#### Given instruction:
Rewrite the entries below, replacing each "pill label" with "badge" and leaving everything else unchanged.

#### Given data:
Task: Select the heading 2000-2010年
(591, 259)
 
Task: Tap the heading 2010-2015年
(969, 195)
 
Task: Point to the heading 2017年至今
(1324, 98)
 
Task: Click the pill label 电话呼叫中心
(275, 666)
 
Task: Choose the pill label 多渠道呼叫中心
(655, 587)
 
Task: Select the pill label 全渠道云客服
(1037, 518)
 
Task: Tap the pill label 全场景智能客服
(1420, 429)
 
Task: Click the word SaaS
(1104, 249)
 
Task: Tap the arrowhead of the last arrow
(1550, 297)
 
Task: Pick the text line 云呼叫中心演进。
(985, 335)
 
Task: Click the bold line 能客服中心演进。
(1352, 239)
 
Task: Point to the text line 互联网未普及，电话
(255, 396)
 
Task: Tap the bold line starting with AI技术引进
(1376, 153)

#### Correct response:
Task: Select the heading 2000-2010年
(591, 259)
 
Task: Tap the heading 2010-2015年
(969, 195)
 
Task: Point to the heading 2017年至今
(1324, 98)
 
Task: Click the badge 电话呼叫中心
(275, 666)
 
Task: Choose the badge 多渠道呼叫中心
(655, 587)
 
Task: Select the badge 全渠道云客服
(1037, 518)
 
Task: Tap the badge 全场景智能客服
(1420, 429)
 
Task: Click the word SaaS
(1104, 249)
 
Task: Tap the arrowhead of the last arrow
(1550, 297)
 
Task: Pick the text line 云呼叫中心演进。
(985, 335)
 
Task: Click the bold line 能客服中心演进。
(1352, 239)
 
Task: Point to the text line 互联网未普及，电话
(255, 396)
 
Task: Tap the bold line starting with AI技术引进
(1376, 153)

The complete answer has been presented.